再走一会儿,炼燎注意到前方的草地上,有挣扎过的痕迹,快步跑过去,用适当地音量喊着:“丫头,你在哪里!丫头,锁钥……”
炼燎叫了好一会儿,终于听到锁钥的回答,他听见锁钥远远地传话说:“我在这里,大块头,是你吗?我掉陷阱里了。”
声音有点小,不知从哪个方向传出来的,炼燎四下张望,说:“你在哪里,我不知你在哪里啊!”
“大块头,救我……”锁钥又传出话来。
锁钥捉野兔时,一不小心,掉进了一个深沟里了,里面又窄又深又黑,她怕极了,因为不会飞行或高空跳跃,所以,只得困在里面,等待炼燎来找她。刚才,远远地听到了炼燎的声音,她兴奋起来,总算,她能大声说话,把话传出外面,不然,她就永远被困于里面了,炼燎寻着声音就算找到了陷阱,也不一定知道她在里面。炼燎经过的时候,锁钥不知道,没有再出声。
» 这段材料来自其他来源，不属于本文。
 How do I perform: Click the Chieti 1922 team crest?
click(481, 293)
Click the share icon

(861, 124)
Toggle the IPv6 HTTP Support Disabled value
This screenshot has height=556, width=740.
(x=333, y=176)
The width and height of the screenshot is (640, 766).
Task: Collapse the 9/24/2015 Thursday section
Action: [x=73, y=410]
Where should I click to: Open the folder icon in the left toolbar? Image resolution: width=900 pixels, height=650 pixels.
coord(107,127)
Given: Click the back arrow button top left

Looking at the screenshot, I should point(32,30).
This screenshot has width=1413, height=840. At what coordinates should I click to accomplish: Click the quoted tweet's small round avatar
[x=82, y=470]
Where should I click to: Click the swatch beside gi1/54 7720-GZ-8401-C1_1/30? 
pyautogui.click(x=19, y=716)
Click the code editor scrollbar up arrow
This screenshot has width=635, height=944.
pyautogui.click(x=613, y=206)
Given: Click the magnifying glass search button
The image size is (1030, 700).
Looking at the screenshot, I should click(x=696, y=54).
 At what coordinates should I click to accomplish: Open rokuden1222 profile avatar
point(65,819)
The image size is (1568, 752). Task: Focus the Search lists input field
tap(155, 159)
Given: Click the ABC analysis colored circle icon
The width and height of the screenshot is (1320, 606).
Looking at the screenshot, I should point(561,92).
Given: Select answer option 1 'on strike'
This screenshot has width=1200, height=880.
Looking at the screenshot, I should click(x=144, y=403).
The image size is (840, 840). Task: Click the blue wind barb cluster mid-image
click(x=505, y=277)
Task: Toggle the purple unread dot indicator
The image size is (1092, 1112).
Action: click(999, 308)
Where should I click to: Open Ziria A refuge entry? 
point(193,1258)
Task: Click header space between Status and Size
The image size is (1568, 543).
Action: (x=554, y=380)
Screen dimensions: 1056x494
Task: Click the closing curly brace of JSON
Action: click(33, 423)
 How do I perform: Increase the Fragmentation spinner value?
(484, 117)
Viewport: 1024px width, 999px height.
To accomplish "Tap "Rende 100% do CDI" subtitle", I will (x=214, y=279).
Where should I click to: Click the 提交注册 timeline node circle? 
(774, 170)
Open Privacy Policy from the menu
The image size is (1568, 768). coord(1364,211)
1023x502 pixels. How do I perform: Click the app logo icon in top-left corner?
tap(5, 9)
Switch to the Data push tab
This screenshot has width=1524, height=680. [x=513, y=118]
炼燎找了一会儿,心里想,会不会掉进那个沟里了,又返回那里,对着深沟里喊话:“丫头,你在里面吗?”
“嗯,我在里面,快救我出去,我怕!”锁钥兴奋地说。终于有救了,锁钥还以为自己会死在里面,为此伤感着。
炼燎跳了下去,见到锁钥的时候,他看着锁钥,头发更乱,一脸泥土,衣服又湿又脏,不禁笑了出来,锁钥困在里面许久了,郁闷得要死,见炼燎笑她,生气地拍打炼燎的肩膀,生气地说:“混蛋,你还笑得出来!”炼燎疑惑地说:“你怎么会被困在这里无能为力,你不是有法术的吗?我可想不明白。”
“我不会飞啊,我要是会飞,早出去了,快带我出去,我不想再呆下去了。”锁钥不耐烦地说,炼燎心里知晓,锁钥虽然有几招还不错的法术,不过,也就那几招,她根本没有受过专业系统的法术训练。
炼燎佯装为难地说:“可是,我也不会飞啊,我是跳下来的。”
这点雕虫小技难不倒锁钥,锁钥知道他在说假话,说:“不可能,你要是不会飞,你绝对不会跳下来,那不是找死吗?我告诉你,你要是不带我出去,我杀了你。”
炼燎啧啧地说:“对啊,我就是找死啊,谁叫我这人很讲义气呢,又认识了你呢?”心里却想:杀我?就凭你?小姑娘,你真可笑啊!
话一说完,炼燎再也笑不出来了,因为,他觉得自己的手开始发麻,紧接着,手脚都麻了起来,锁钥则开心地笑了出来,说:“看你带不带我出去。”
炼燎又难受又哭笑不得地说:“你这是做什么啊。我怎么会不带你出去呢,我跟你说笑呢,你怎么暗算我。”此时,炼燎再一次尝到了锁钥那些奇怪地黑暗系幻术的厉害。虽然这点技俩不怎么样,不过,炼燎对锁钥没有戒备,才会中招,此时的他告诉自己:下次,无论遇到什么人,都得防一手。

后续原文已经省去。